Às oito, o caminhão está estacionado em frente à casa. Allex alinha a agenda do dia comigo: "Seguinte. Eu tenho a tarde de folga, mas agora de manhã tenho dois calls da empresa. A gente vai descarregar tudo o mais rápido possível, que à tarde vêm os caras da máquina de lavar e depois o cara da internet. Quando eu estiver em reunião, você espera eu voltar pra ajudar, que a gente não tem pressa."

A gente não tinha pressa. Aí vem o vizinho novo, com quem a gente quer começar com o pé direito, e pede pra tirar o caminhão ao meio-dia, porque ele precisa sair da garagem.

"Ok, então enquanto eu estiver na reunião, você faz o que conseguir."

Desta vez, as crianças quiseram e puderam ajudar no processo todo. O que puderam carregar ou ajudar a carregar, carregaram. Esse vai na sala, esse vai na cozinha, esse vai pra garagem, esse você coloca no basement, esse vai pro meu quarto, esse pro seu, esse pro da Laura. Mas o que era pesado era pesado e ponto, e só adulto carregava. E como tinha caixa pesada! Já falei quanto livro eu tenho? Pois é. E os kettlebells? Ai, que divertido carregar kettlebelll, gente! Né? Não.

Allex, super empolgado, prepara os carrinhos de mão para descer tudo do caminhão e levar pra dentro. Eu rio. "Carrinho sobe escada, Allex?"

"Merda."

Haha. Vai tudo no braço. Um por um.

Chegou a hora do colchão de casal. Segura. Segura. Usa o carrinho pra descer o bicho do caminhão. E agora? Agora f*deu. A desgraça passou pela porta feito bala Toff entalando na garganta. Pensa um colchão PESADO. Agora vem a parte divertida. Já falei que minha casa não é térrea? Pois é. Já falei que ela é meio que feita em zigzag? Pois é. Quer dizer que ela não tem dois andares inteiros, mas que cada plano ocupa um meio-andar. Sete degraus pra sala, sete degraus pra cozinha, sete degraus pro meu quarto, sete degraus pro quarto das crianças. Praticamente uma espiral de degraus desenhada por alguém que não tinha transferidor pra fazer curva e desenhou um caracol quadrado. Agora pensa dois adultos cansados tentando subir um COLCHÃO DE MOLA KING SIZE três lances de escada acima. Ieeeeei! Divertido, né? Super. A gente ria muito, porque lembrava da cena do Friends, em que tentavam fazer curva com um sofá numa escada igualzinha. Ó. Foi ÓOOTEMO.

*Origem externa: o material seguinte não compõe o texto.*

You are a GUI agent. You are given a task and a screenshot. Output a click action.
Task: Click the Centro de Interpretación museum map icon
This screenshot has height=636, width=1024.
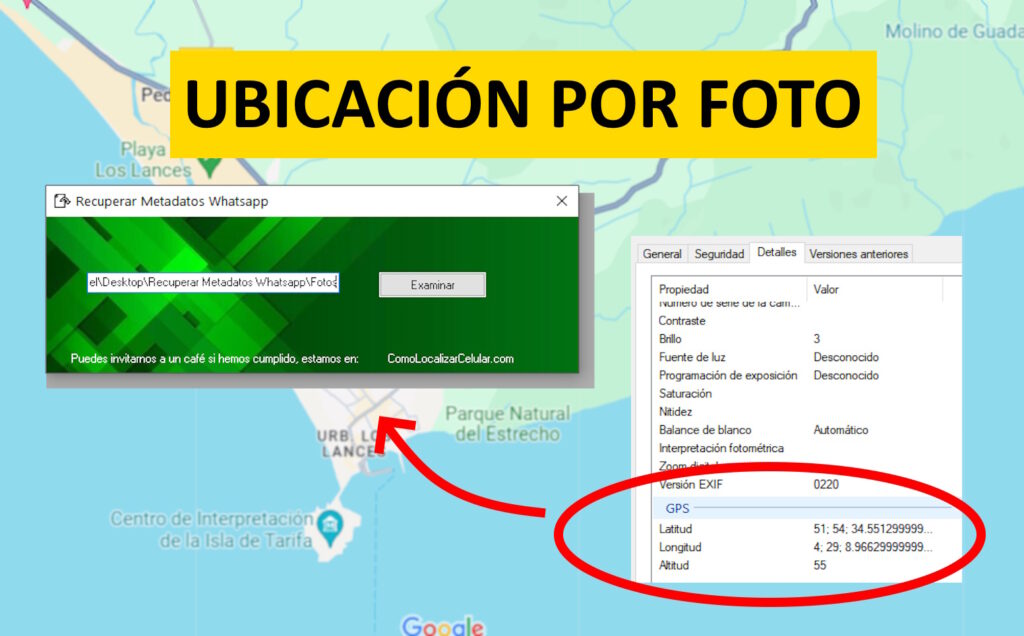coord(329,523)
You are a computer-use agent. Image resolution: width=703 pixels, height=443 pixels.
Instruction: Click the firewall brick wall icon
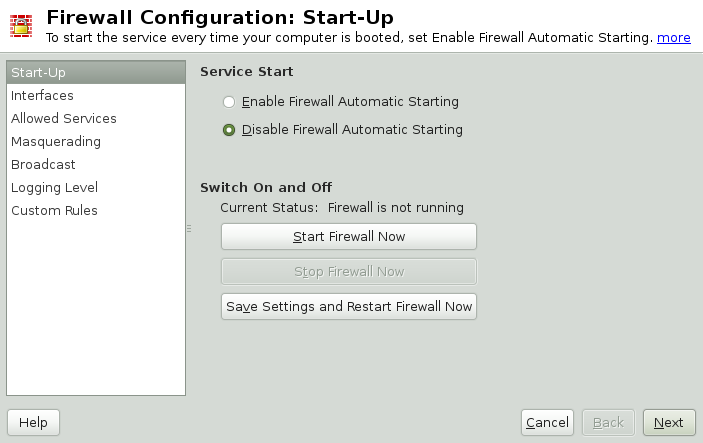pyautogui.click(x=21, y=25)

Depois disso, Allex foi para a reunião dele, porque é importante continuar pagando os boletos, e eu liberei as crianças para brincarem de Lego no quarto, enquanto eu terminava de descarregar as últimas caixas. Laura ainda quis me ajudar (ajuda bem-vinda) a  levar partes do sofá escada acima, e fez um ótimo trabalho. 

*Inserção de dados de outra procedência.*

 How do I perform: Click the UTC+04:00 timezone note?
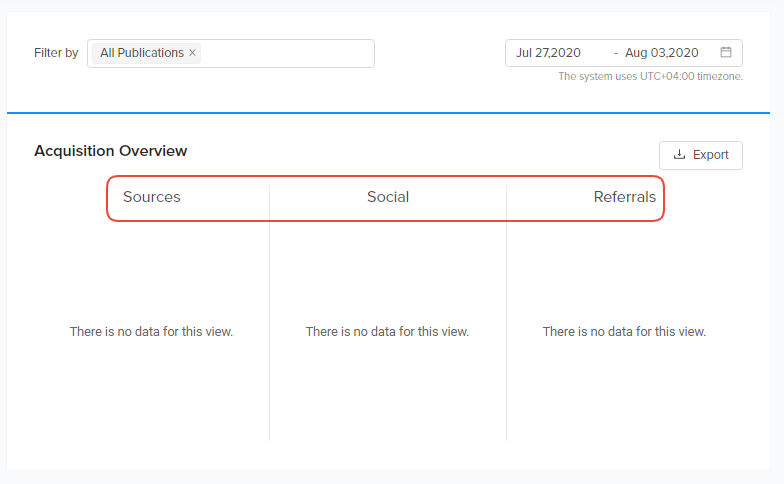(650, 76)
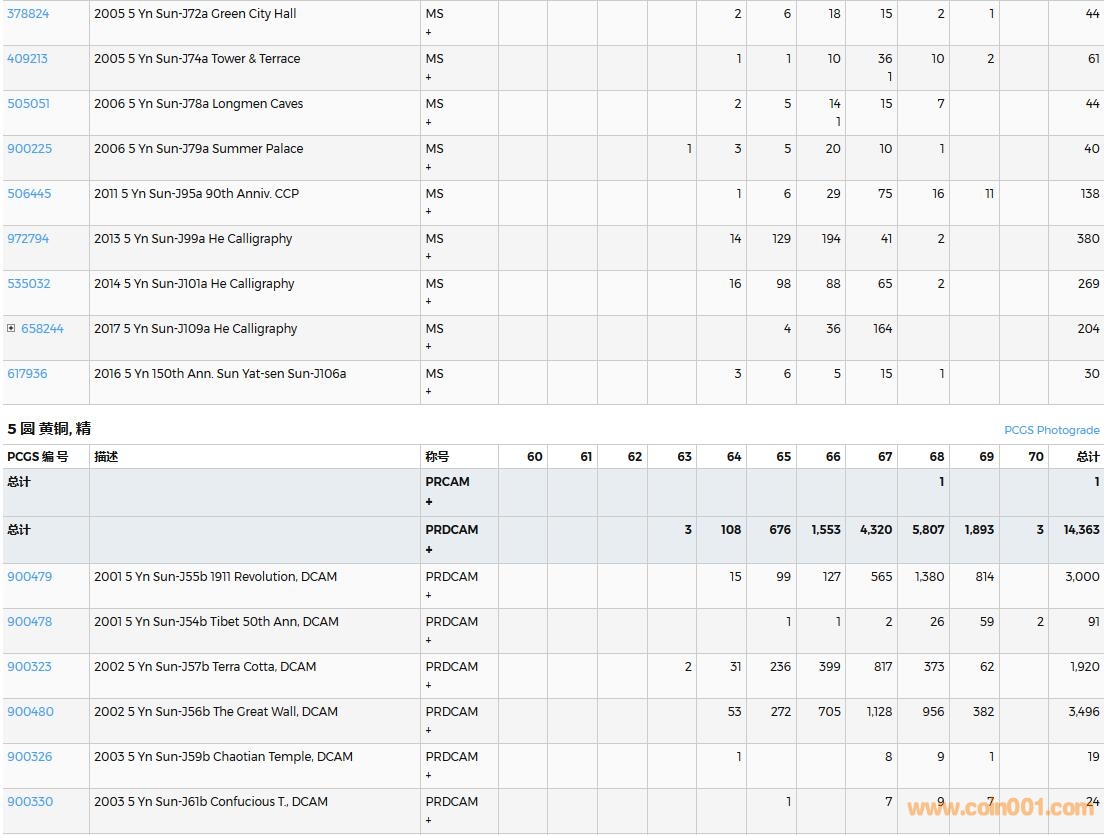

A última caixa de livros eu carreguei até a porta. Precisava subir um degrau para entrar. Coloquei um pé na soleira e fiz força, com a caixa nos braços. Nada. Vai, perna, sobe! Ahn-ahn. Tô mandando, perna, me obedece, cáspita! Nananinanão. Coloquei a caixa em cima do degrau e subi sem caixa nos braços, e foi desse jeito que eu fui "rolando" a caixa escada acima, usando a desgraça como se fosse um andador. A última vez em que meu corpo DESISTIU desse jeito foi quando terminei a travessia de Petrópolis-Teresópolis, acampando, e precisei que alguém me puxasse pra sair do carro pra ir à padaria tomar café, porque minhas pernas não tinham mais energia para erguer meu corpo em pé. Isso foi antes das crianças nascerem. Nem os 42km corridos na Maratona de Toronto em 2019 me cansaram desse jeito. Quando terminei a maratona, lembro de ter ido tomar banho, abrir uma cerveja e ainda ficar em pé fazendo o almoço pra galera toda. E ainda desci o cachorro.


Eram exatamente meio-dia quando eu fechei a rampa do caminhão pra que Allex o levasse para a vaga lá longe. O vizinho agradeceu. Ufa. Allex terminou de trabalhar, e veio montar a mesa da cozinha, e saímos para comprar esfihas na bakery ao lado. Almoçamos pela primeira vez no quintal, ouvindo o som dos pássaros e esquilos que habitam o minibosque que corre ao longo da parte de trás das casas. Mas o trabalho não havia terminado. Ele cuidou do cara da máquina de lavar e do cara da internet ao mesmo tempo, enquanto eu desempacotava toda a tralha da cozinha. Porque se tem um negócio que tem que estar funcionando em primeiro lugar é a cozinha. Alegria é descobrir que minha habilidade de empacotadora em mudança continua na garantia: nenhuma taça de vinho se feriu durante a mudança. 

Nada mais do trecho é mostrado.